_PAGE TEXT:_

*** Begin section ***

As mentioned earlier, this release is very breaking, migrating to 1.0.0 will require some effort. Here are some differences to the pre-1.0.0 version that you should take into account:

  • Services and RPCs are not yet implemented. We will focus on these in near future as a part of our effort to build native gRPC libraries for Julia.
  • All generated structs are immutable and don’t share a common abstract type. By default, no convenience constructors are generated for these structs, but you might use add_kwarg_contructors=true option in protojl.
  • oneof fields are now translated to OneOf{T} types with fields name::Symbol and val::T containing the name and the value of the chosen member.
  • Nested definitions (e.g. message Parent { message Child {} }) would previously be named like Parent_Child, now the Child message would be translated to a struct called var"Parent.Child".
  • When translating proto files with a package directive, protojl will generate a directory structure that copies the levels of said package. In the future, we want to support generation of full blown Julia packages that are easy to register in (private) registries.

*** End section ***

_SUPPLIED INFORMATION:_

*** Begin section ***

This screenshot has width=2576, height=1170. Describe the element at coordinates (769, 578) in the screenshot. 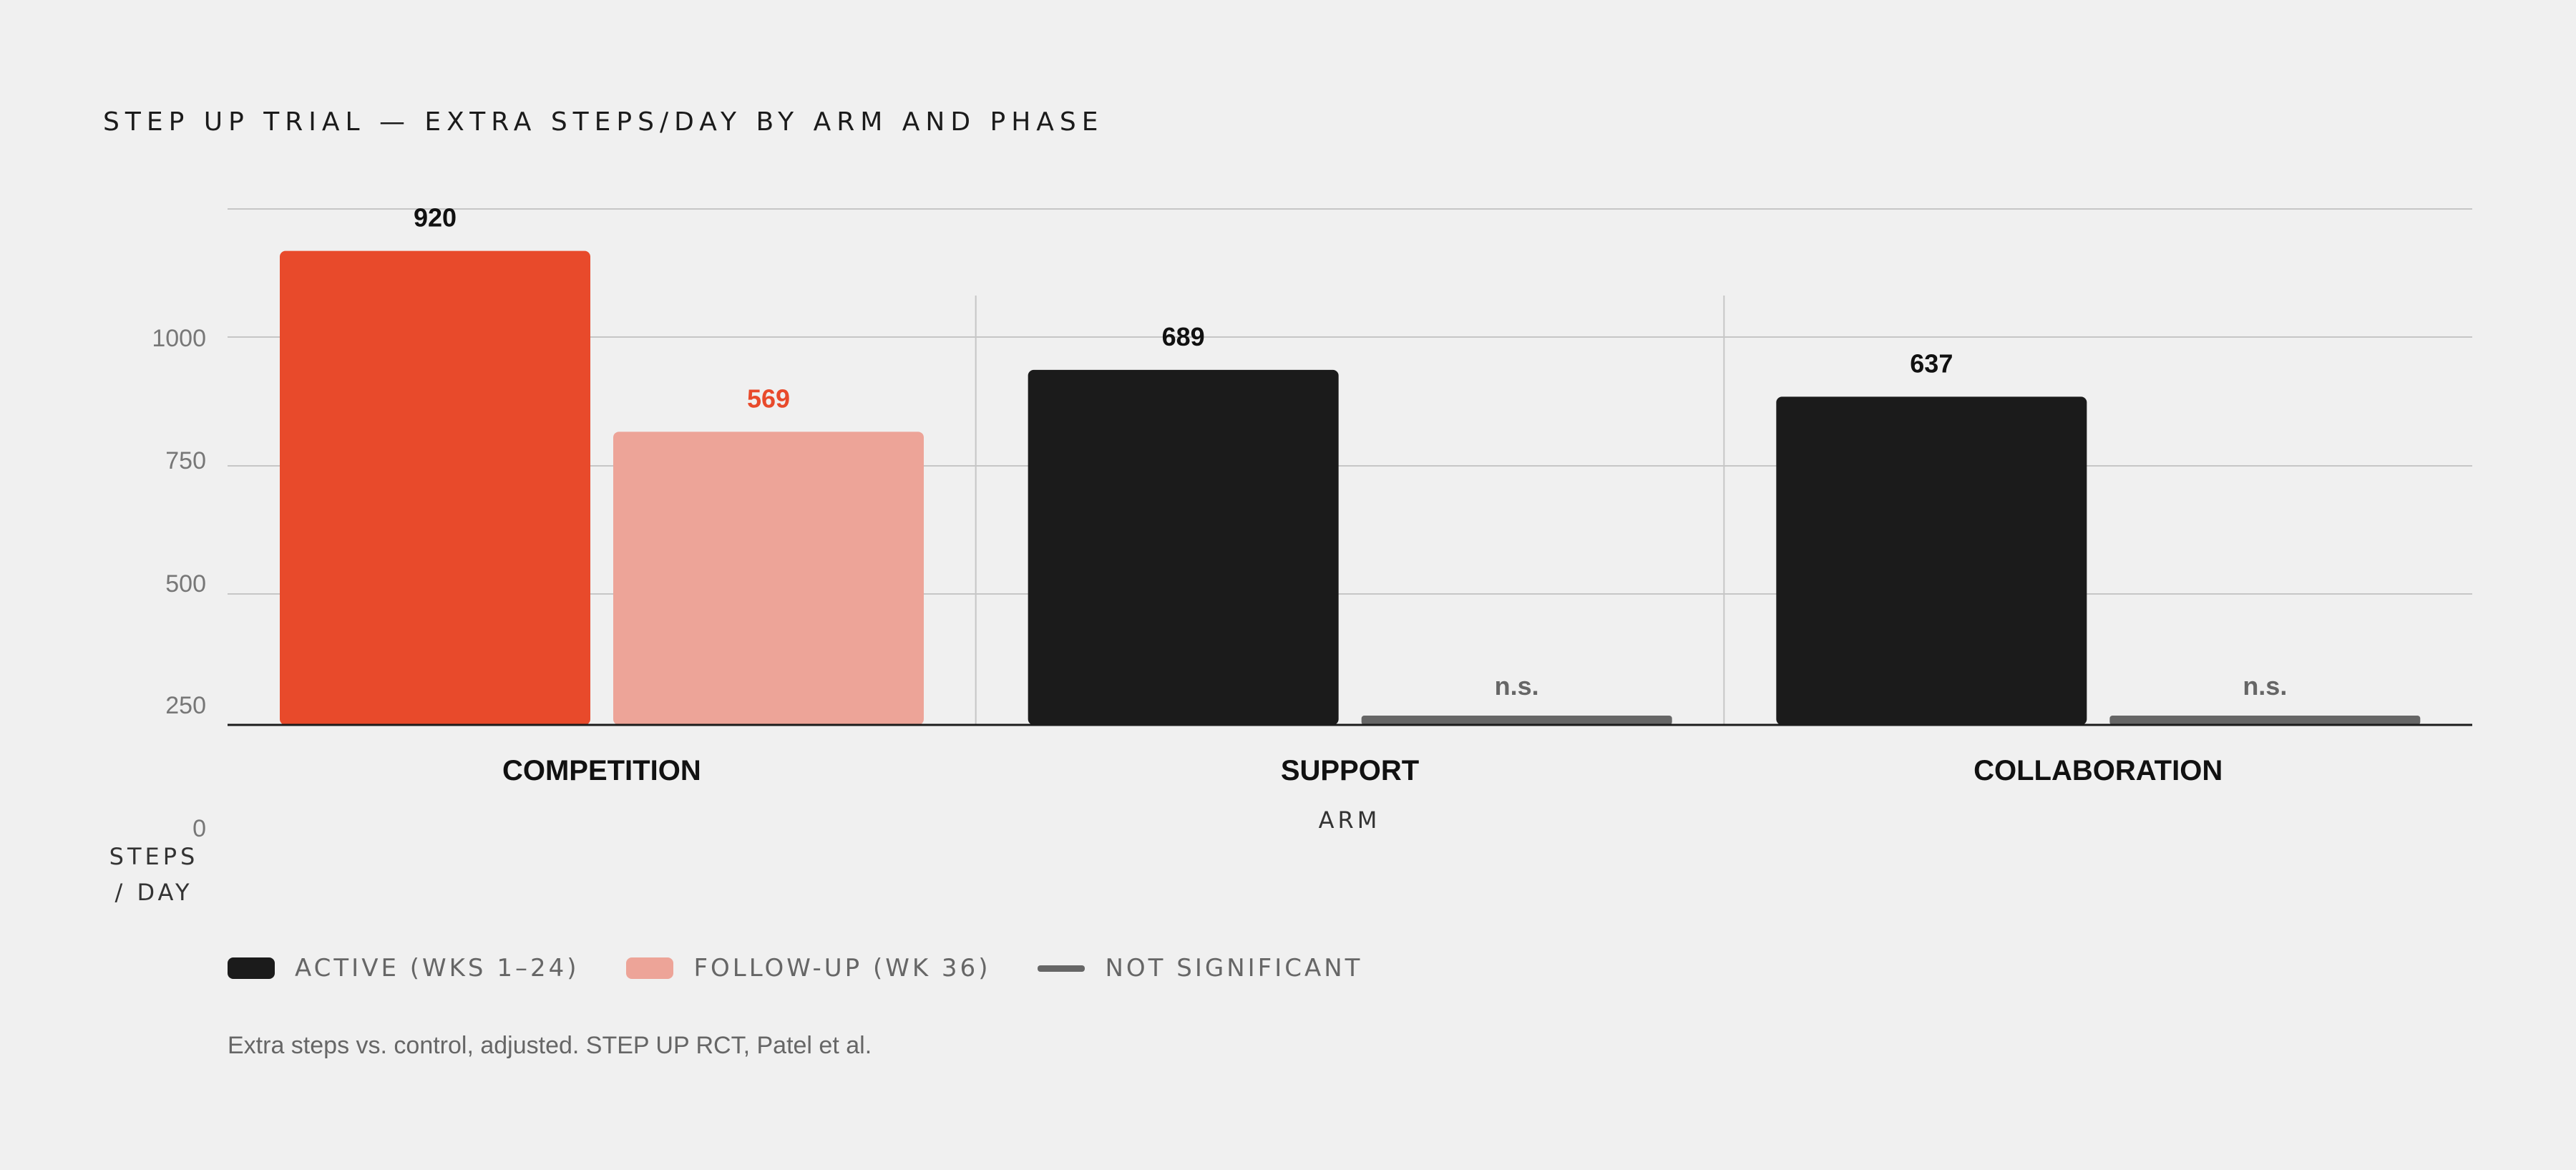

*** End section ***

_REQUIRED ACTION 1:_ In the migration notes, what struct name does a Child message nested inside a Parent message now get?
_REQUIRED ACTION 2:_ Restate the migration notes item beginning "All generated structs are immutable" as a short bulleted list that keeps its main facts.
_REQUIRED ACTION 3:_ From the migration notes, write out the stretch from "As mentioned earlier, this" through "option in protojl." word for word.

_TASK SOLUTION 1:_ var"Parent.Child"

_TASK SOLUTION 2:_
- Generated structs are immutable.
- They share no common abstract type.
- No convenience constructors are generated by default.
- The add_kwarg_contructors=true option in protojl can add them.

_TASK SOLUTION 3:_
As mentioned earlier, this release is very breaking, migrating to 1.0.0 will require some effort. Here are some differences to the pre-1.0.0 version that you should take into account:

  • Services and RPCs are not yet implemented. We will focus on these in near future as a part of our effort to build native gRPC libraries for Julia.
  • All generated structs are immutable and don’t share a common abstract type. By default, no convenience constructors are generated for these structs, but you might use add_kwarg_contructors=true option in protojl.